MATERIAL SUPPLIED —

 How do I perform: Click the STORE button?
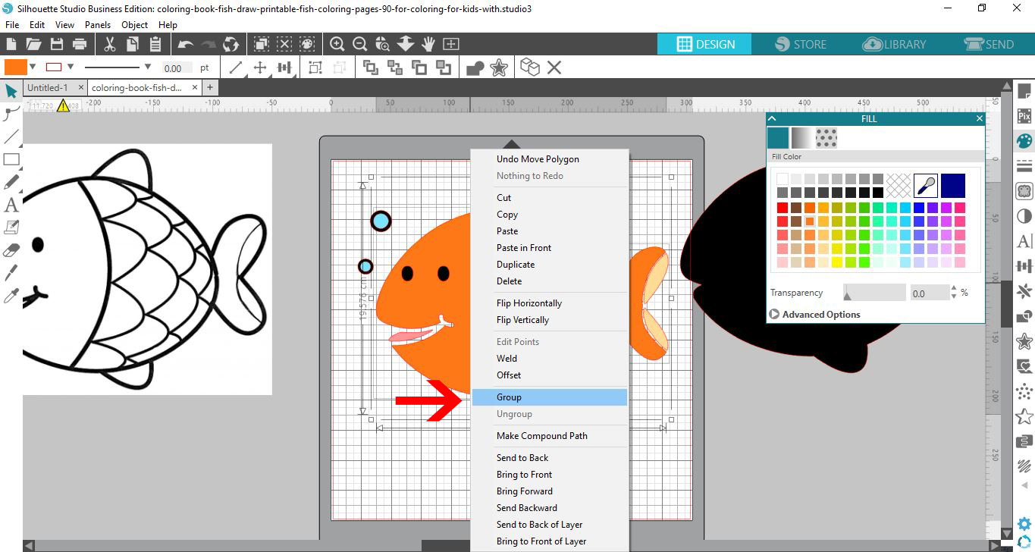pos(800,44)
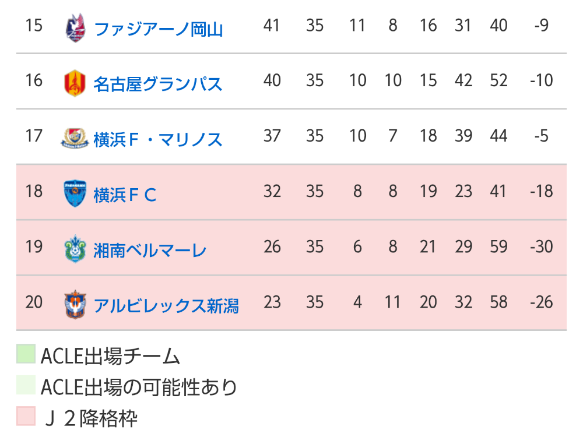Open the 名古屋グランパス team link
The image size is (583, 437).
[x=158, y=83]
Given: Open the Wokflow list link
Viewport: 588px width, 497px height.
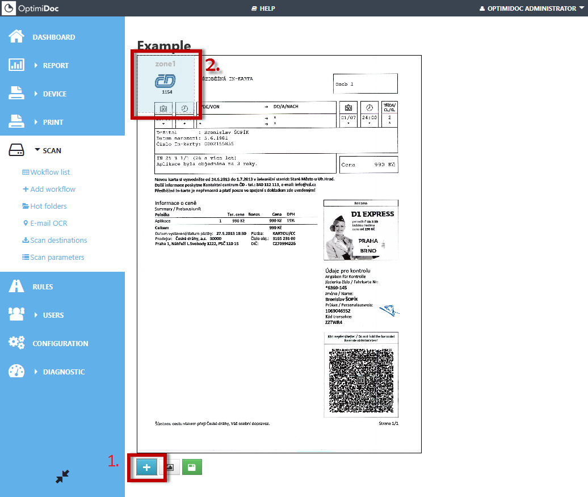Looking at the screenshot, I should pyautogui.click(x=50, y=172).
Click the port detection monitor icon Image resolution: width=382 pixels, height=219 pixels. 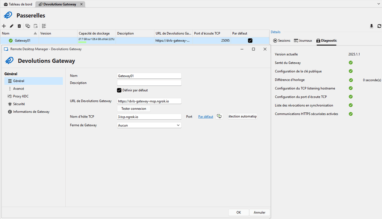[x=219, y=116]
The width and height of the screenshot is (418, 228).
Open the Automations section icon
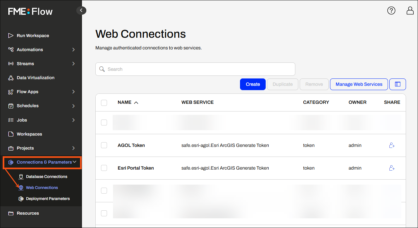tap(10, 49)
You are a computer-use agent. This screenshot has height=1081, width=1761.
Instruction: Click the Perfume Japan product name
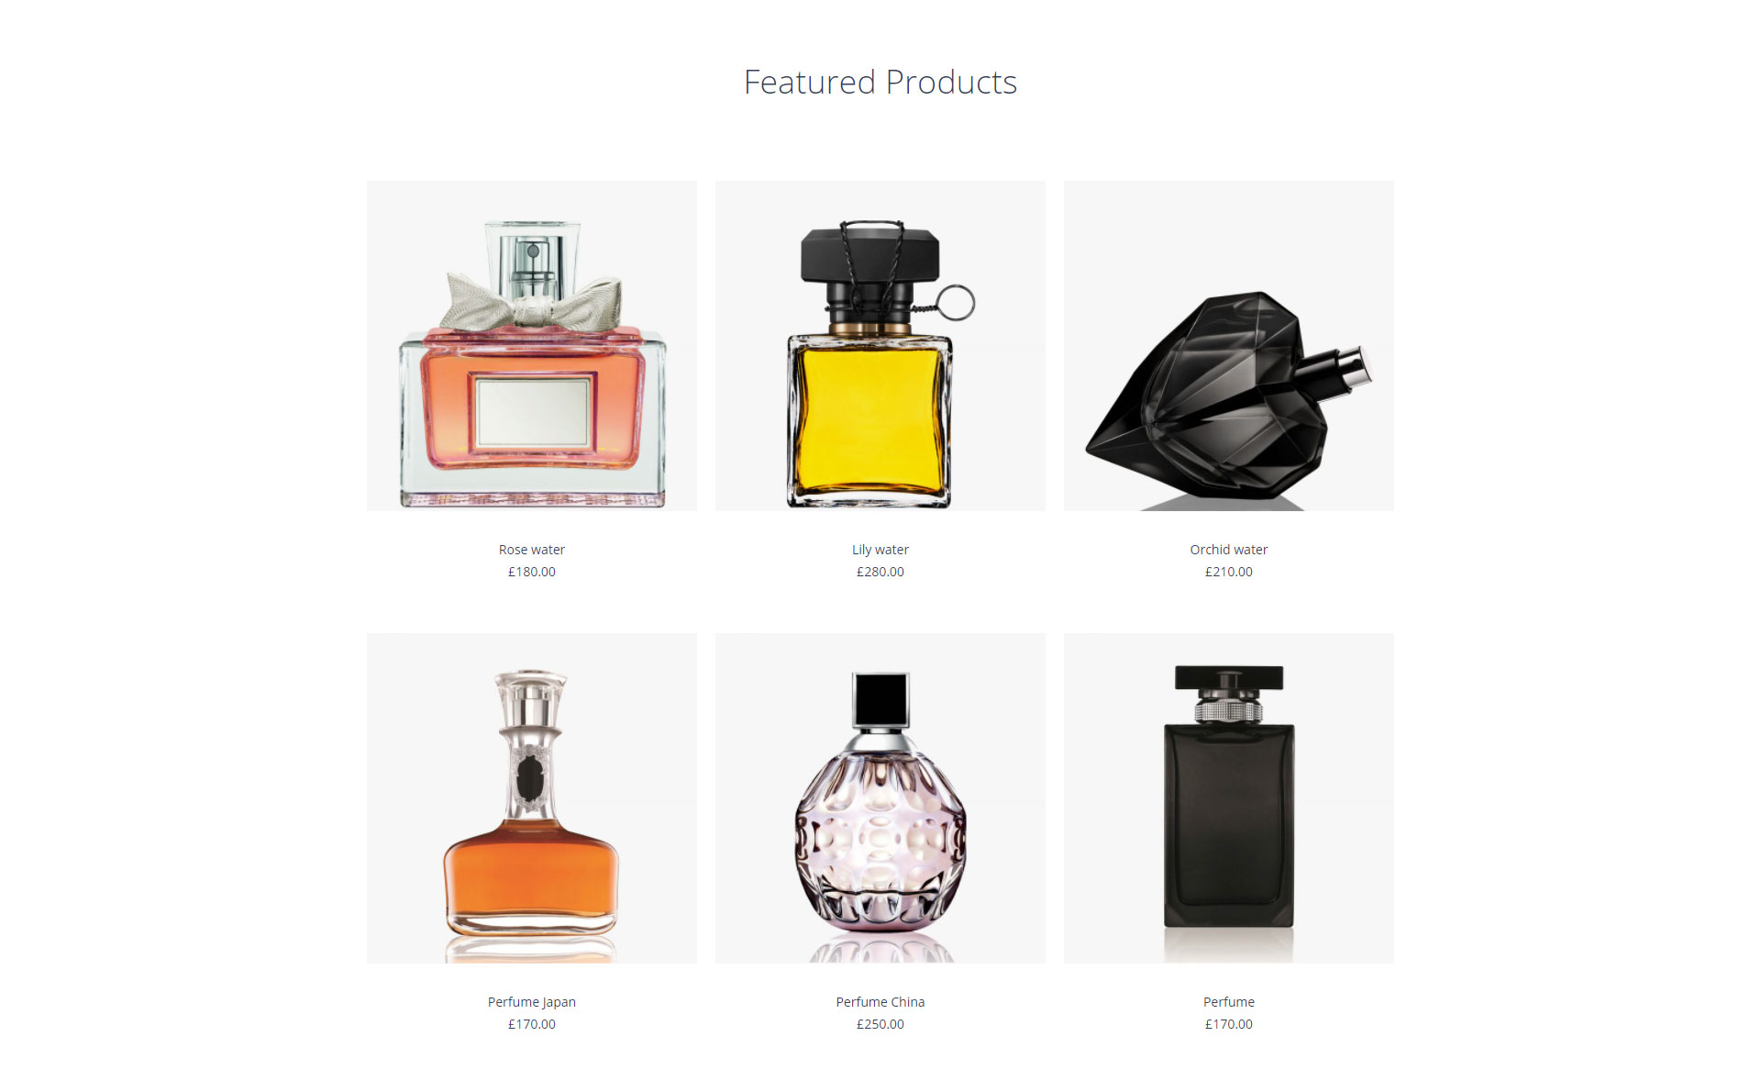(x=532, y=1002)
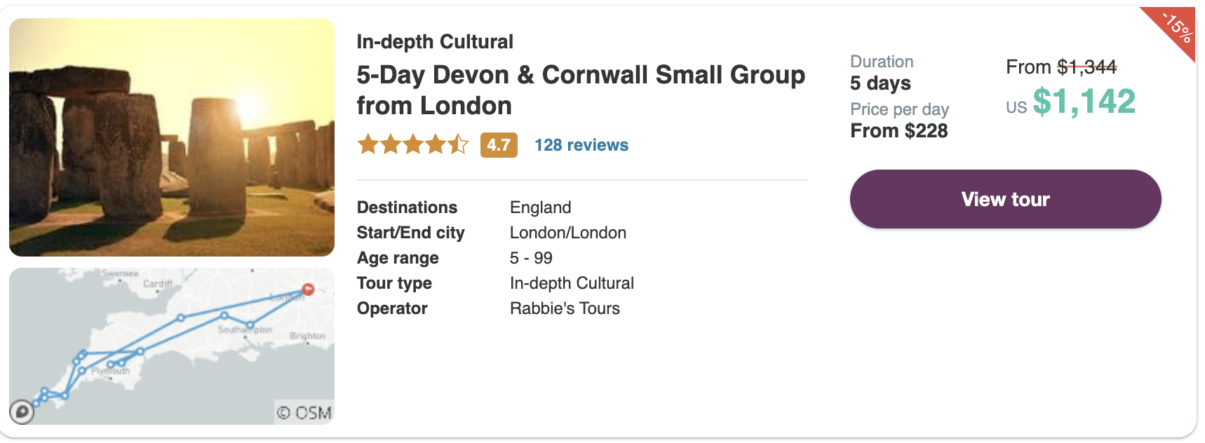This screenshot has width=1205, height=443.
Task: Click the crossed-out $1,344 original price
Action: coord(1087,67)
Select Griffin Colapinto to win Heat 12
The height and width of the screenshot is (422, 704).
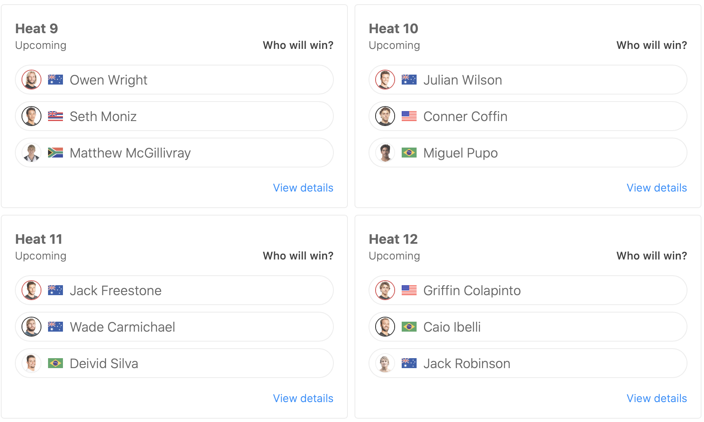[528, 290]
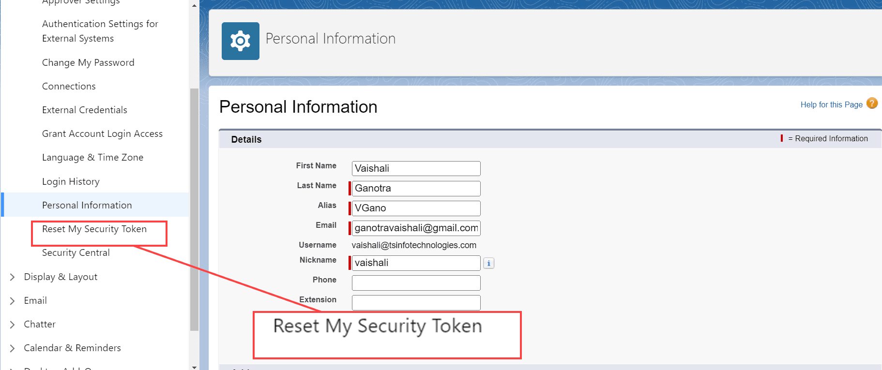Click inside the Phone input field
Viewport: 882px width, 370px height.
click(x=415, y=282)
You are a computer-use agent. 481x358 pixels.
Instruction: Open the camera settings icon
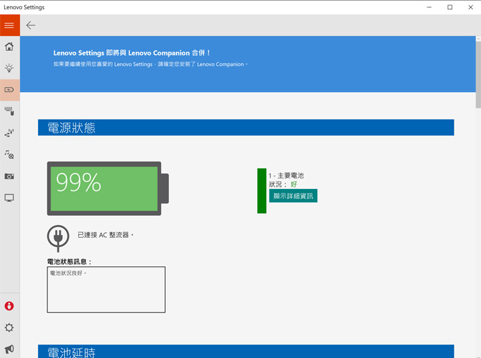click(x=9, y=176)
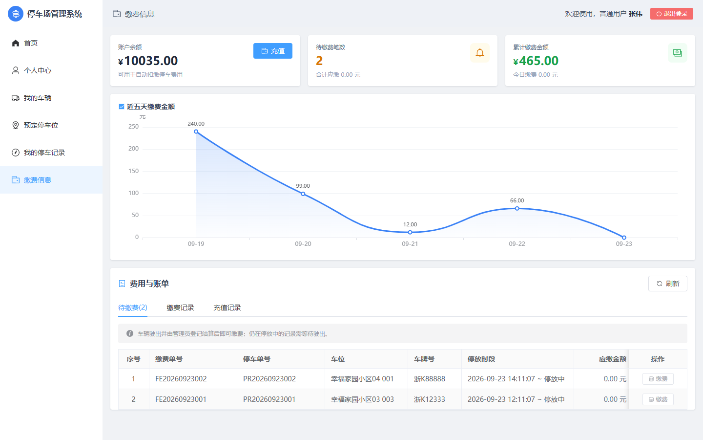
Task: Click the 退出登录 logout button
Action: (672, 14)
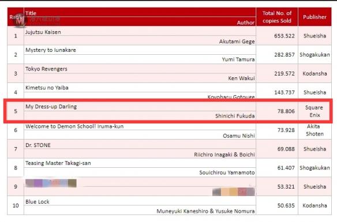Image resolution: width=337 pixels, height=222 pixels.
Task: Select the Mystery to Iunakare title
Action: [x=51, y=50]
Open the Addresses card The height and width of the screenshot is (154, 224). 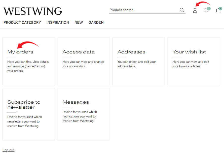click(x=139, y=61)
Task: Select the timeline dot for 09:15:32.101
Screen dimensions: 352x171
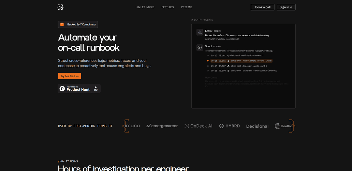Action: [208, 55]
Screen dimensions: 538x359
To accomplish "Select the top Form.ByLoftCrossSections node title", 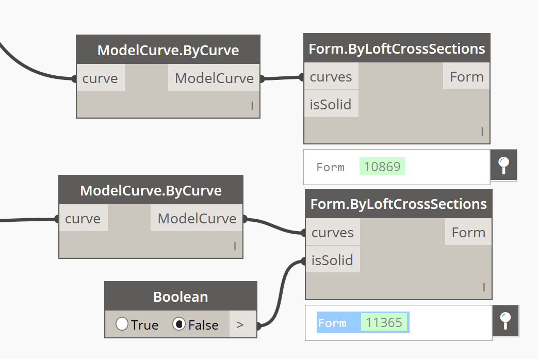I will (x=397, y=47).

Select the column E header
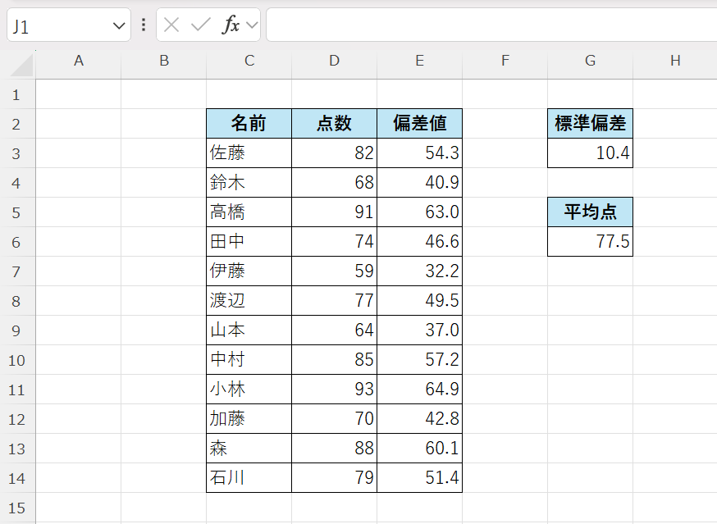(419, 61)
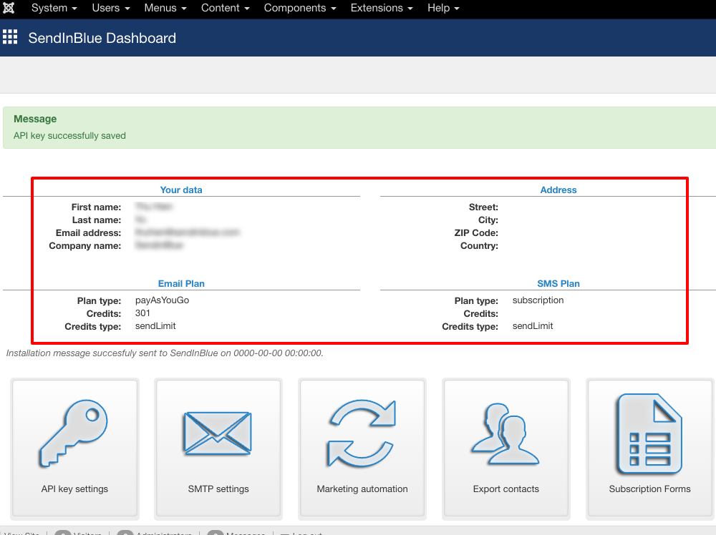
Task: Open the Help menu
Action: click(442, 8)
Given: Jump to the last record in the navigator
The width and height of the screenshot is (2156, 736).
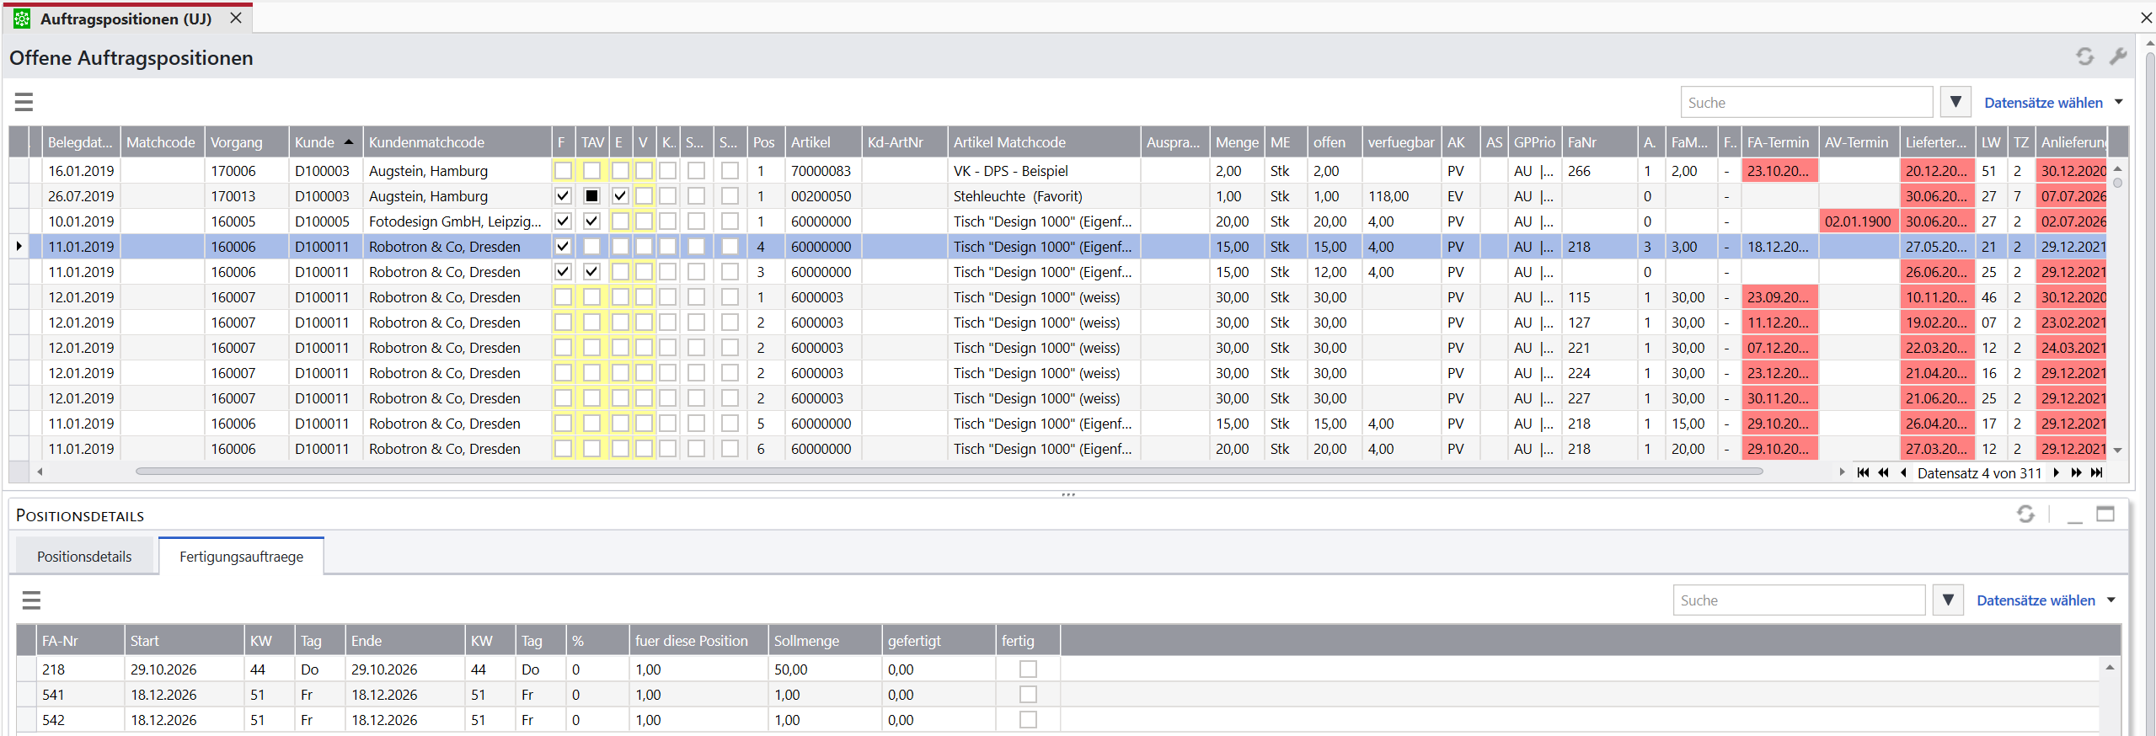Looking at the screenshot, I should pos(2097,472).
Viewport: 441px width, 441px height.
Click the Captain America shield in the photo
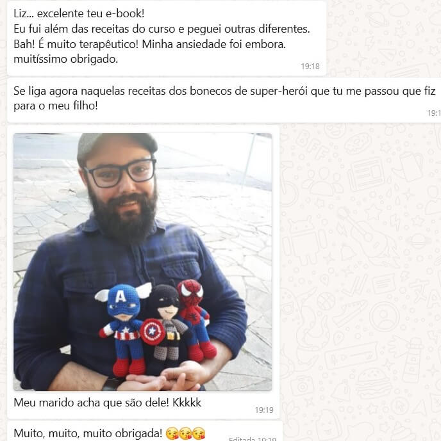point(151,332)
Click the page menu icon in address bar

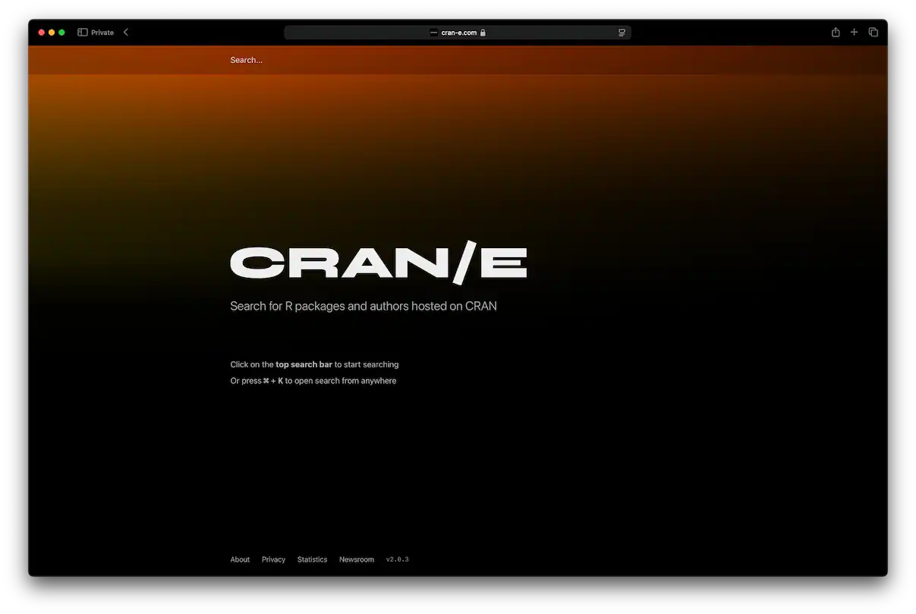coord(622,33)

EXERCISE DESCRIPTION — Copy each line of the records that contains the word "Given".

THE COMPLETED TASK —
Given: Open the Wokflow list link
Given: Jump to the last record in the navigator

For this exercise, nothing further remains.